Martes, cuatro y media de la madrugada. Le pedimos al operador que apagase el haz. Corrimos abajo e hicimos girar físicamente el telescopio de electrones noventa grados. Si sabíamos lo que estábamos haciendo, el patrón debería desplazarse un intervalo temporal correspondiente a noventa grados. ¡Bingo! ¡El patrón se desplazó como habíamos predicho!

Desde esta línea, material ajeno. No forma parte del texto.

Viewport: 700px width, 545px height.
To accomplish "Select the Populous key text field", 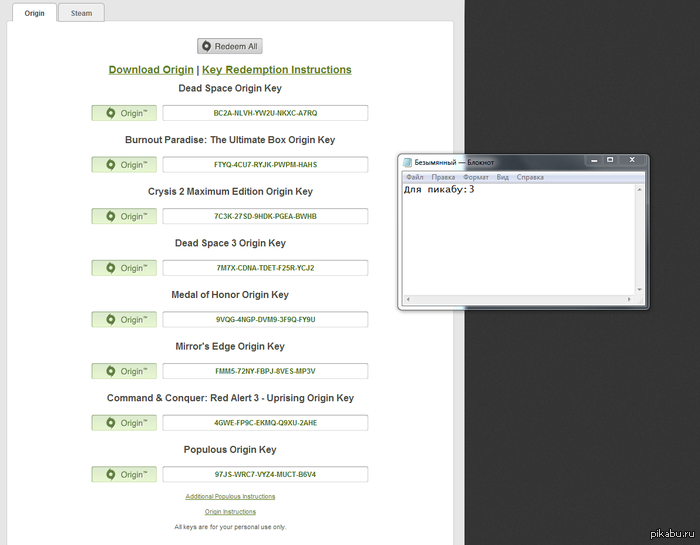I will (265, 474).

Seis de la madrugada. Llamé por teléfono a T. D. Lee. Respondió cuando sólo había sonado una vez. «T. D., hemos estado mirando la cadena pión-muón-electrón y tenemos ahora una señal de desviación de veinte medidas estándar. La ley de la paridad ha muerto.» La reacción de T. D. salía a borbotones por el teléfono. Hacía preguntas rápidas: «¿Qué energía los electrones? ¿Cómo varía la asimetría con la energía de los electrones? ¿Era el espín del muón paralelo a la dirección de llegada?». Para algunas de las preguntas teníamos respuestas. Otras las obtuvimos ese mismo día. Garwin se puso a dibujar las gráficas y a introducir las lecturas de los contadores. Yo hice otra lista con las cosas que había que hacer. A las siete empecé a recibir llamadas de los compañeros de Columbia que se habían enterado. Garwin se marchó a las ocho. Llegó Marcel (¡momentáneamente olvidado!). A las nueve la sala estaba abarrotada de colegas, técnicos, secretarias que intentaban saber qué pasaba.